Stronger external security of liberal democracy is one thing that the UK is good for. The second is international peace, trust, and solidarity within the British Isles. We often forget, especially if we’re English, that the UK is a multinational state, comprising a union of English, Welsh, Scottish, and Irish peoples. Each of those peoples has maintained its own national customs and has either retained or acquired its own institutions. Within the UK, the Scots have always preserved their own law, established Church, and education system; the Welsh language flourishes far more strongly than the Irish language does in the Republic across the water; and Northern Ireland had its own legislative assembly long before either Wales or Scotland. So successful has our Union been that the thought of violent conflict erupting between its constituent peoples is almost unimaginable.

However, contrary to Alex Salmond’s glib reassurances that the “social union” between England and Scotland would survive Scottish independence, my own view is that a “Yes” vote last September would have kindled a degree of mutual hostility that these islands have not witnessed since the 18th century. The negotiation of separation would have been tough and fraught. The separating Scots would not have got all that they wanted, they would have been frustrated, and their traditional resentment of England would only have deepened. For their part the English, having woken up to the costs and risks of the dissolution of the UK, including the permanent weakening of Britain’s international prestige and power, would have discovered a general resentment of the Scots that they had never before had reason to feel.

Maybe the mutual alienation would only have lasted a generation or two, maybe no blood would have been shed — but maybe not. One of the nobler intentions of the Union was precisely to end recurrent warfare between Scotland and England, and it has been one of its finest achievements to make bloody conflict so unimaginable as to appear impossible. But appearances deceive here too: imagination is no constraint upon possibility. Anglo-Scottish peace (like European peace) is a fragile historical achievement — not a cosmic fixture. And as we know from the 30-year-long Troubles in Northern Ireland, which formally ended only in 1998, history can roll alarmingly backwards.
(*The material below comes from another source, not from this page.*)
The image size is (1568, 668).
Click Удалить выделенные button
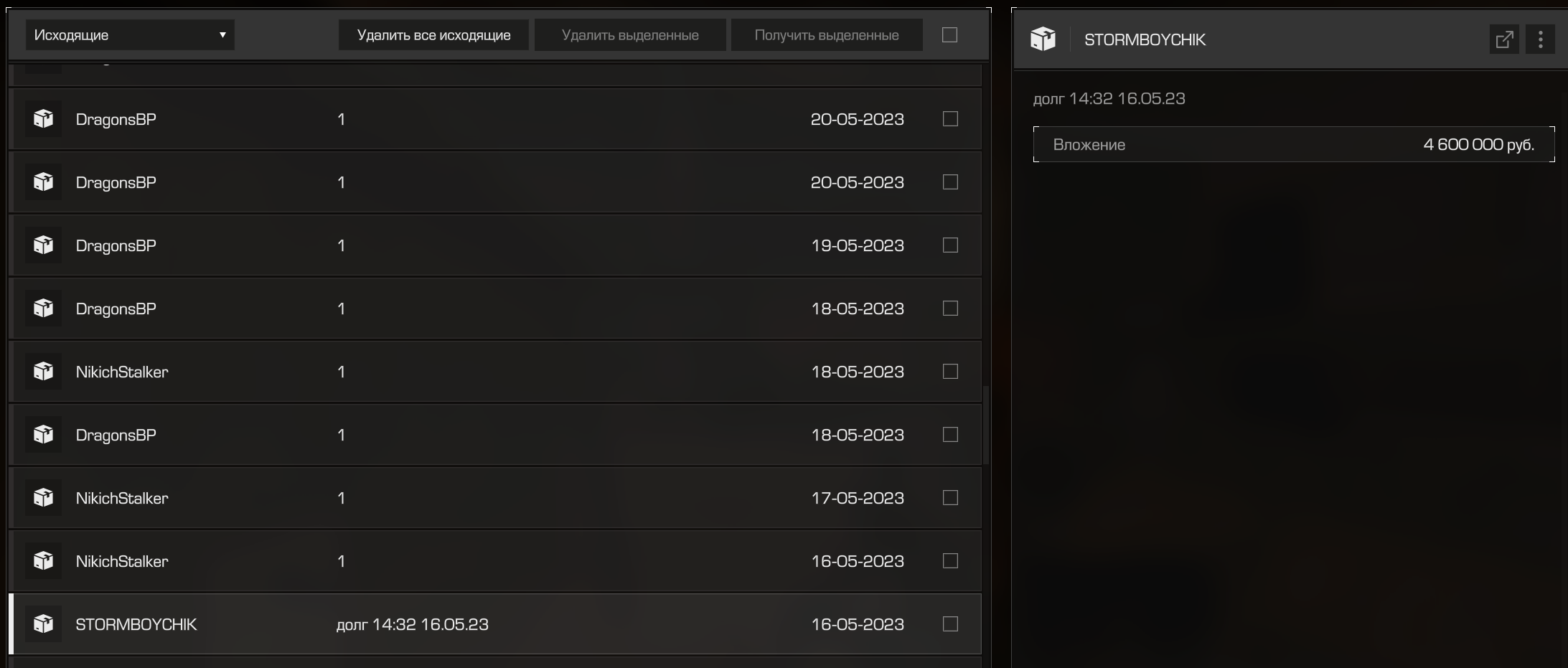(630, 34)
Peace, however, can be more than just the absence of violence; it can also be widespread trust and solidarity, and in Britain it has been. In this respect the United Kingdom already is what the European Union can only dream of becoming. In general, taxpayers in wealthy London do not complain when their taxes are used to support poorer people in Wales, Scotland, or Northern Ireland. That is because, in general, they identify with the Welsh, Scottish and Northern Irish, recognising them as their own people — as fellow-Britons. Compare that with the appalled reaction of most Germans to the prospect of having to bail out the crippled economies of Greece or Italy in the wake of the recent financial crisis. The contrast brings to the surface the extraordinarily high degree of international solidarity that we have achieved here in the UK.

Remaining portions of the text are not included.